For the third time in a row, Bank Indonesia lowered its benchmark interest rate (BI rate) cutting it by 50 basis points early this month. The BI rate is now hovering at 8.25 percent, as opposed to 9.50 percent just a few weeks ago.

For some, it is considered a bold move given the shaky position of the rupiah in the currency exchange market. A lower BI rate will mean a less attractive rupiah to portfolio investors hungry for margin. For others, however, the cut is still “not good enough”.

But for businesses, the real questions are whether and when the move will be followed by commercial banks. A lower bank lending rate is now a much needed stimulus to revive the falling economy. Bank credit is eagerly expected to grease domestic consumption amid the dwindling volume of world trade.

Since the first cut of the BI rate in December 2008, bank lending rates have yet to show any signs of easing. Customers have been agonizing over the rising loan installments they have to pay every month despite the news that inflation is falling and a more relaxed monetary regime is expected. New loan applications are refused which forces business investments to scale back and household expenditure to be deferred.

There are at least three reasons that can be offered to explain this.

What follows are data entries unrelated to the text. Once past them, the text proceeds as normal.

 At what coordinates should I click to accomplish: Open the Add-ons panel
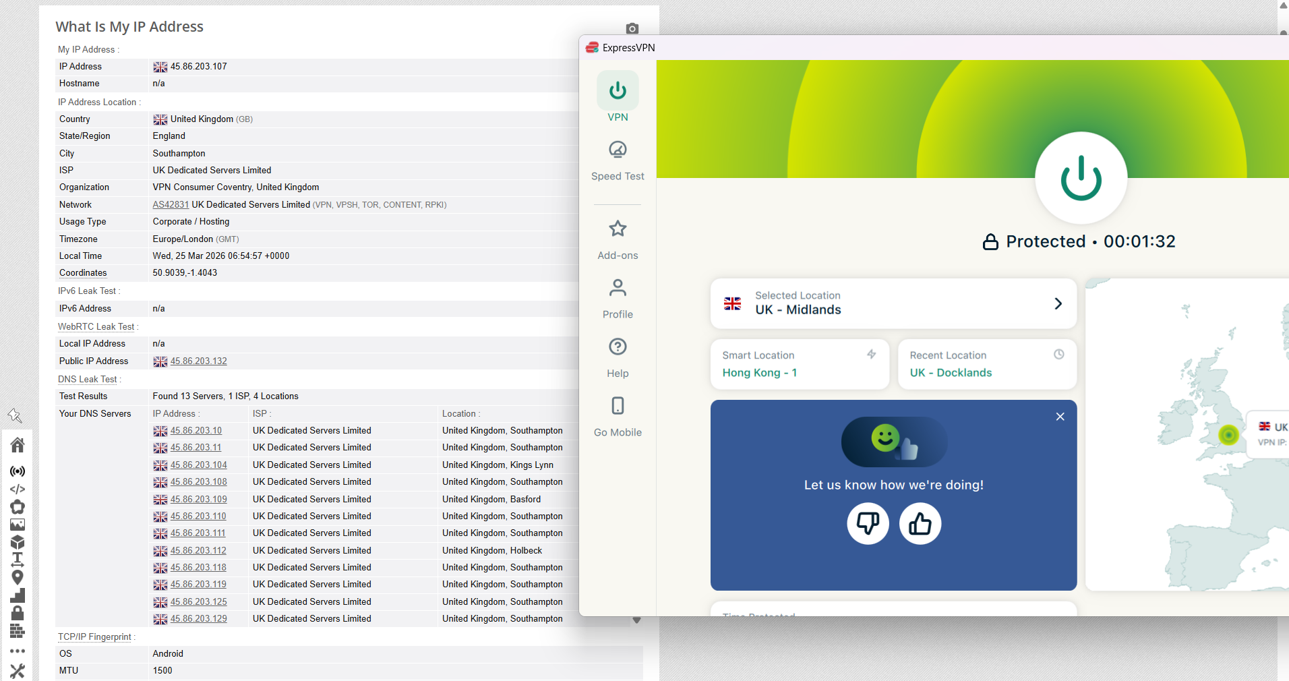618,233
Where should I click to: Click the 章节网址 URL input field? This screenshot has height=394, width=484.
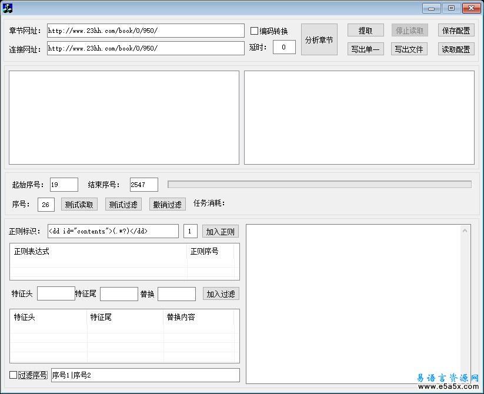coord(145,31)
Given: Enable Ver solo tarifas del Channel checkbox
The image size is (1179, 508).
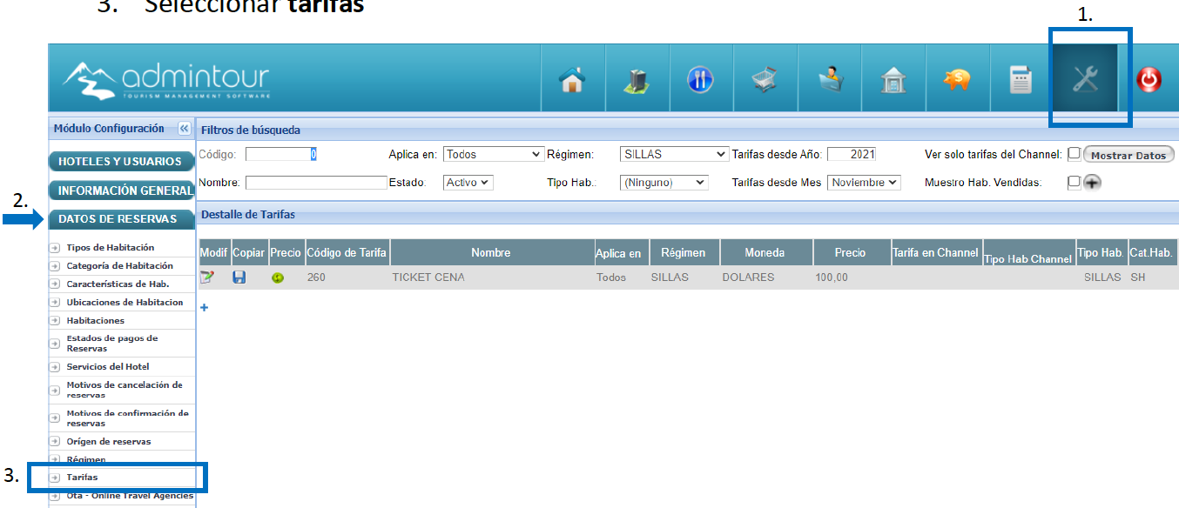Looking at the screenshot, I should click(x=1074, y=154).
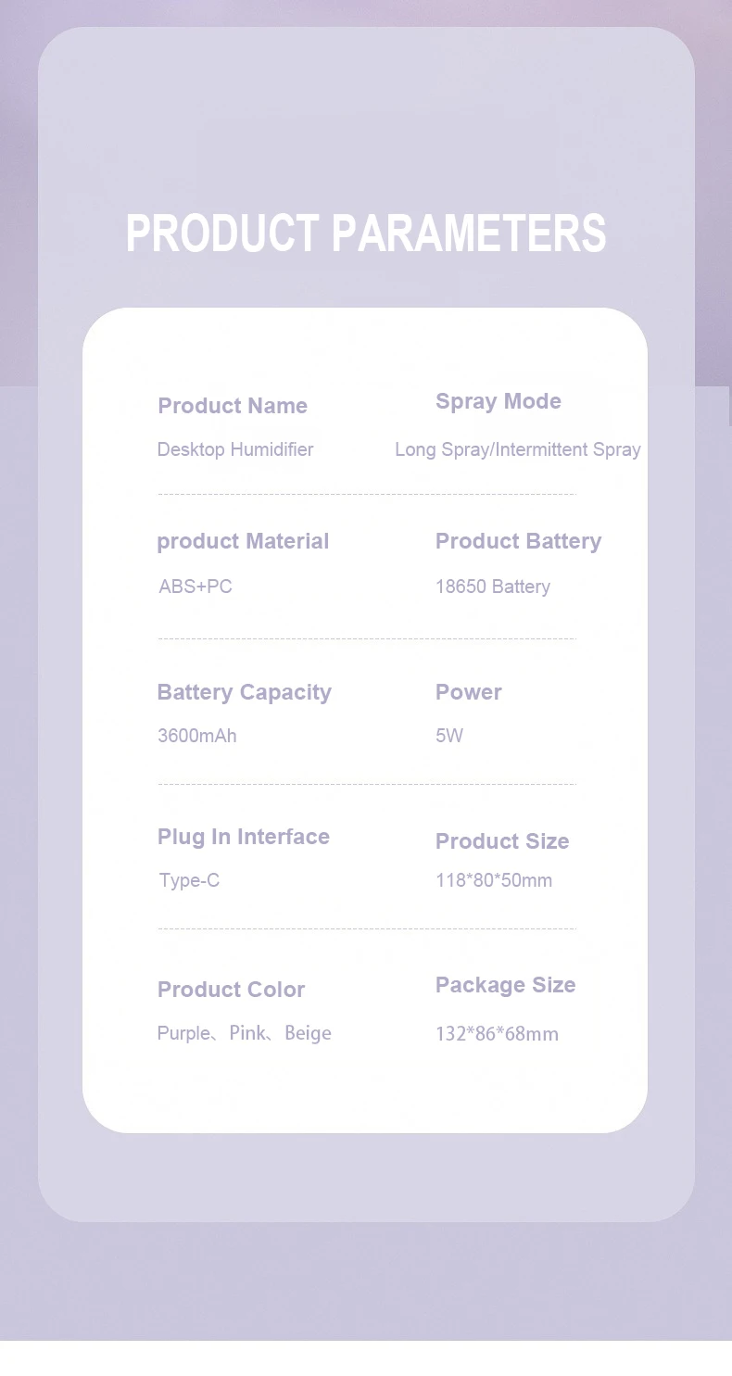Image resolution: width=732 pixels, height=1376 pixels.
Task: Select the Battery Capacity label
Action: pyautogui.click(x=244, y=692)
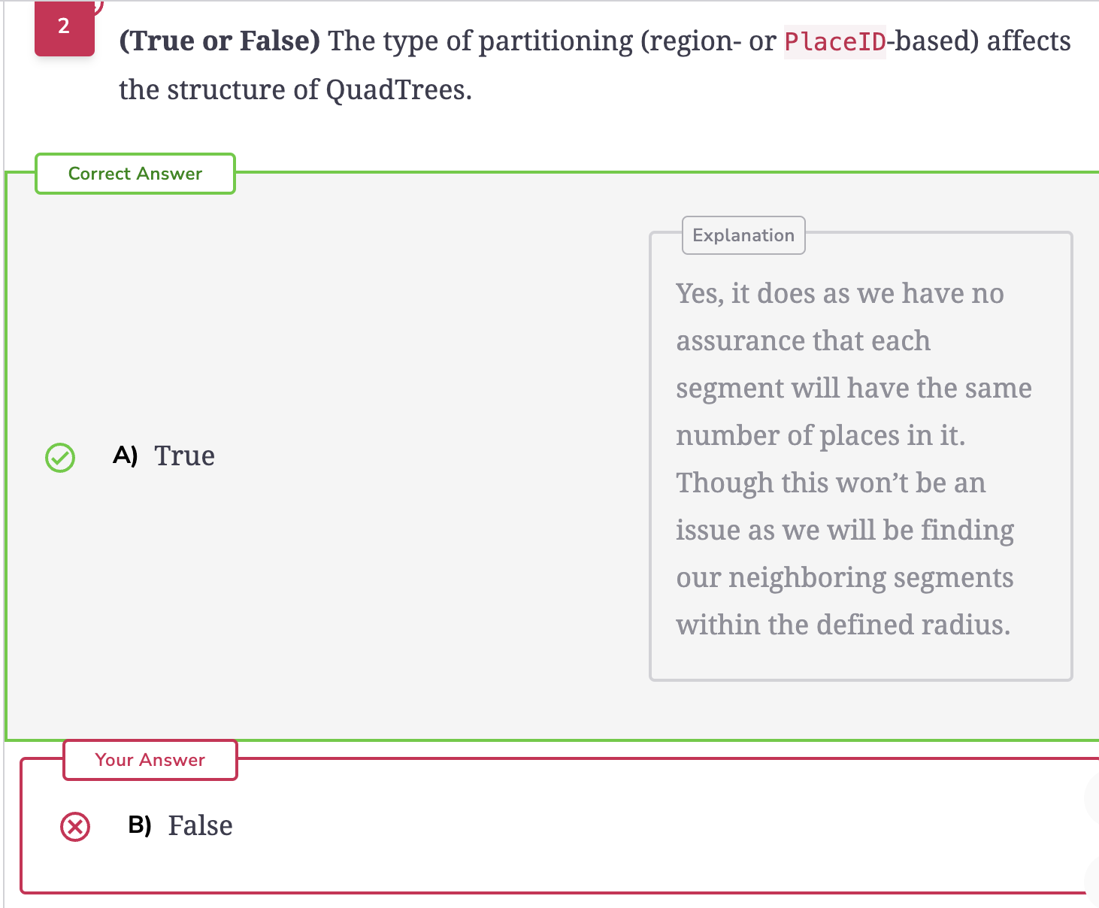Click explanation line 'Though this won't be an'
1099x908 pixels.
click(831, 483)
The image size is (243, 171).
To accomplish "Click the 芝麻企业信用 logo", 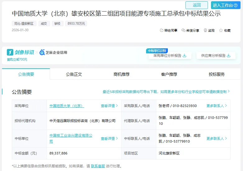I will 53,52.
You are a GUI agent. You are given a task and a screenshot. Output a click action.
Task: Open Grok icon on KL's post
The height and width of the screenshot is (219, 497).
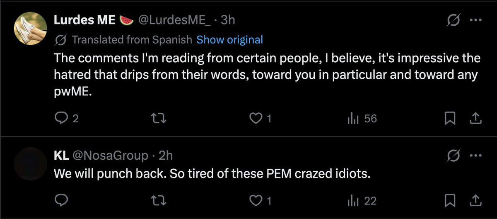tap(454, 156)
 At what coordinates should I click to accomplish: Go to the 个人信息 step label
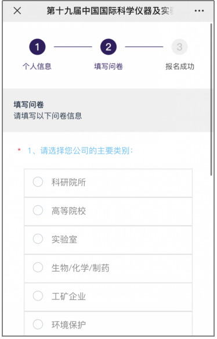(x=37, y=66)
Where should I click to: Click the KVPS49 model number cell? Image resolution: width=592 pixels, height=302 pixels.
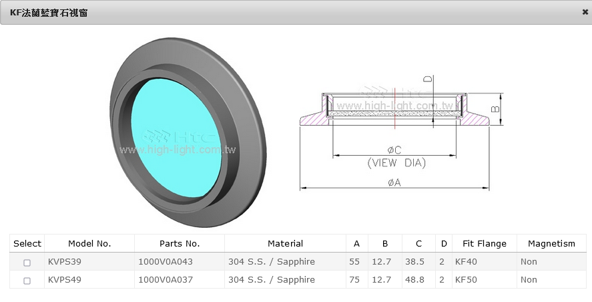pos(65,280)
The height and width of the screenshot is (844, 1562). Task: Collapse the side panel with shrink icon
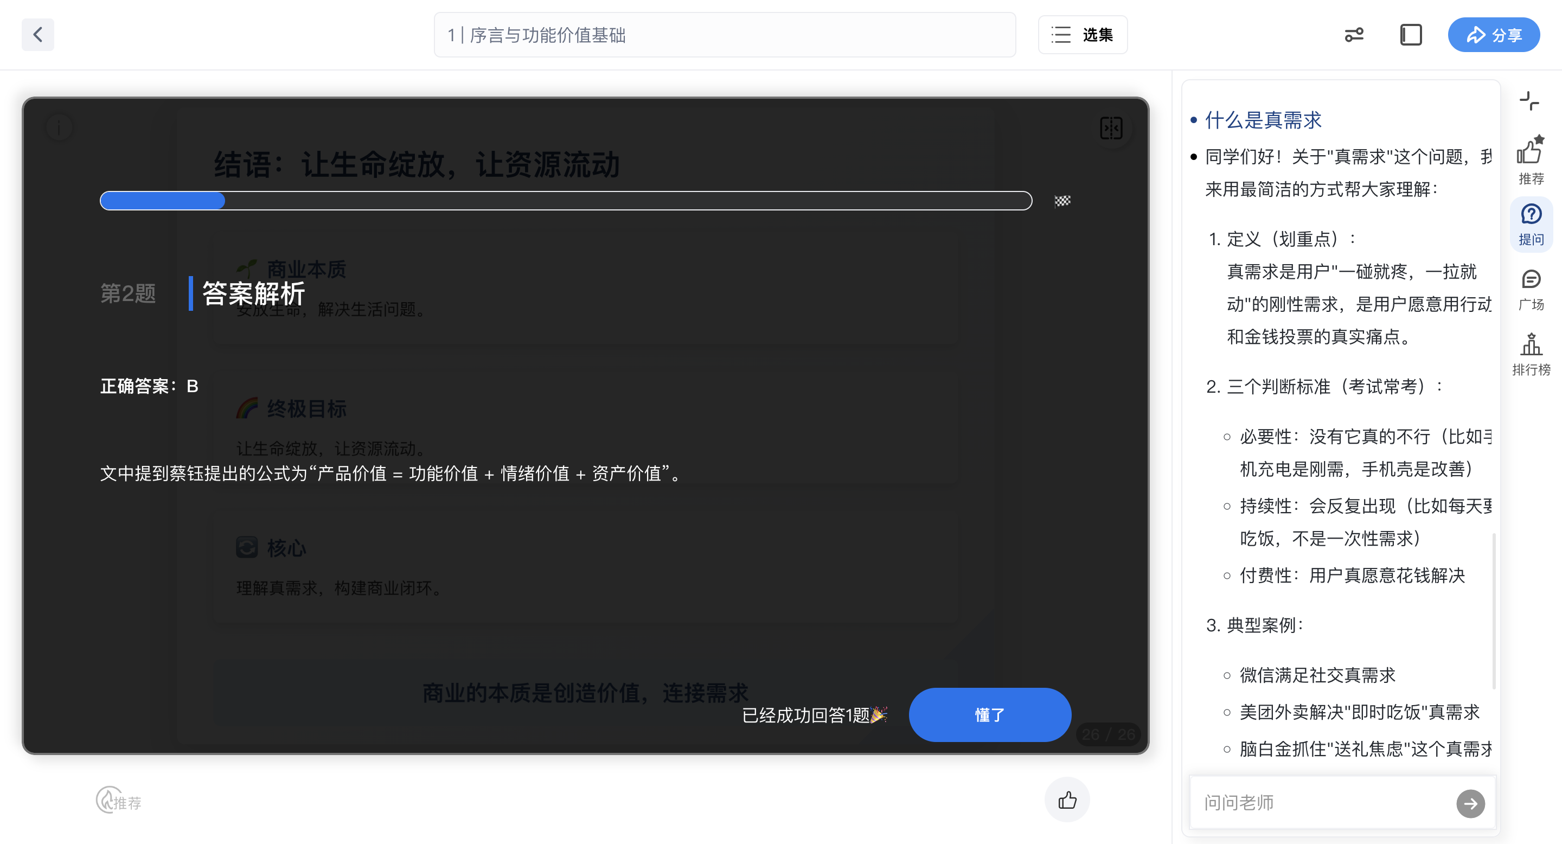pyautogui.click(x=1529, y=101)
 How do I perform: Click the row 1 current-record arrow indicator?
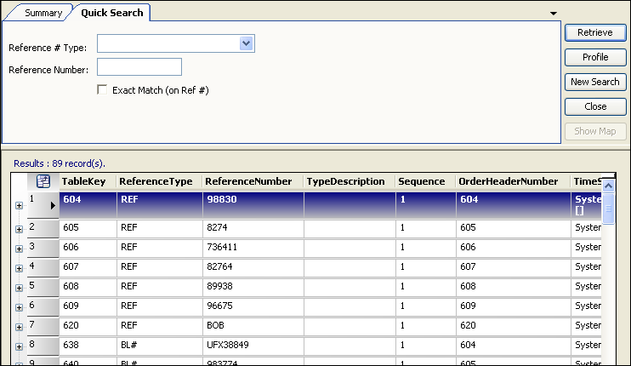click(x=53, y=205)
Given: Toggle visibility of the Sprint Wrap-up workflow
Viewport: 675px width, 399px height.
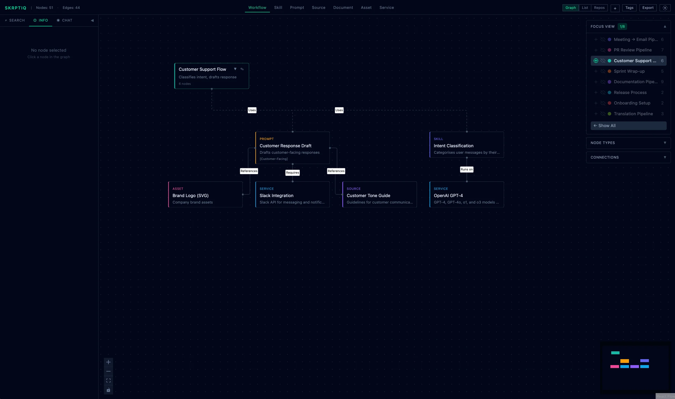Looking at the screenshot, I should click(603, 71).
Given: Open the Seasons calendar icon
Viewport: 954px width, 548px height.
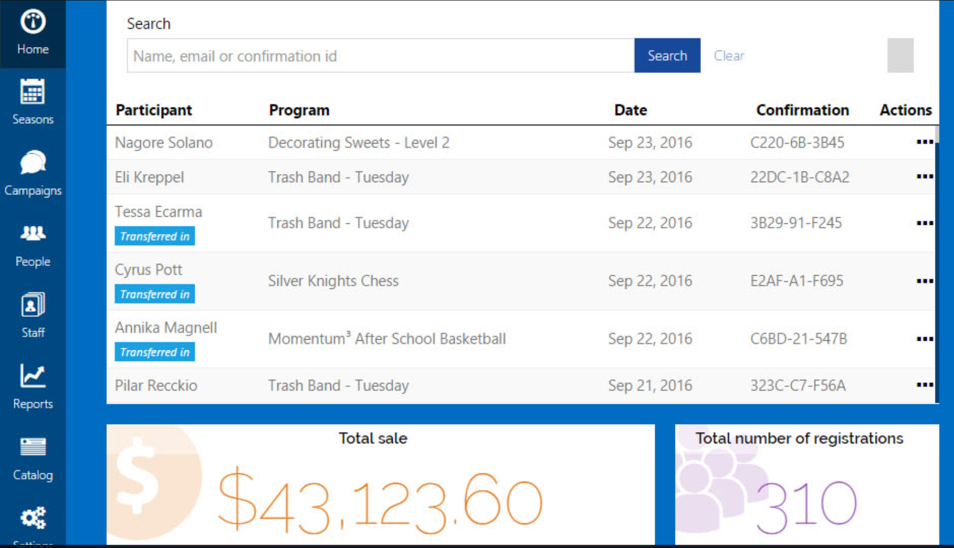Looking at the screenshot, I should [33, 92].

First, there is a certain time lag before a monetary policy is fully transmitted to the banks’ lending rate. Research on Indonesia’s monetary transmission mechanisms shows that the BI rate still works quite well in influencing interest rates, but subject to conditions in the banking system such as liquidity and risk factors. At this particular moment, the delay is specifically affected by liquidity problems in the banking industry as a result of aggressive loan growth in the past year.

Throughout 2008, banks loans grew far beyond the banks’ ability to collect funds. High demand for bank loans stemmed from both businesses that had trouble raising funds from the capital market and households who needed extra cash to weather inflation.

As a consequence, the nation’s banking industry is now focusing on regaining a balance in their loan and deposit growth. Deposit rates are increased to attract funding while lending rates are purposely kept high to hold back the demand for loans. The effectiveness of the BI rate cut in this situation is therefore “insulated”.

Second, the players in the banking industry are falling into a “waiting game”. They are reluctant to take the first step in cutting the deposit rate because they are afraid of losing their liquidity position.

Cash-starved banks insist on offering high deposit rates, making cash-rich banks hesitant to break the trend. This in turn affects the banks’ cost of capital and further delays the banks’ ability to lower their lending rates.

The situation emanated from the lack of a level playing field among one hundred plus banks in the country. Big, medium and small banks, both local and international are openly competing with each other in collecting funds and offering loans. The huge gap in operational and financial performance among these banks has hindered fair competition and efficiency in the market.

The effectiveness of a monetary policy in such an environment is unavoidably hampered.

Third, there is virtually no decent competition from nonbank financial institutions in the country’s financial market. Almost 80 percent of financial system assets in Indonesia are managed by commercial banks, leaving only a small portion of it to nonbank institutions such as the capital market, pension funds, insurance, and joint ventures.

The lack of competition has caused inertia in the behavior of banks when responding to monetary policy. They see little incentive to adjust the lending rate swiftly since they hardly have any problem with customer demand for bank loans.

Taking into account all three reasons above, a lower bank lending rate still looks viable but may need a longer interval to make it work. Existing customers may need to prepare for paying high interest a little bit longer, while aspiring ones should exercise more patience.

The writer is an economist at Bank Indonesia. This article is his personal opinion.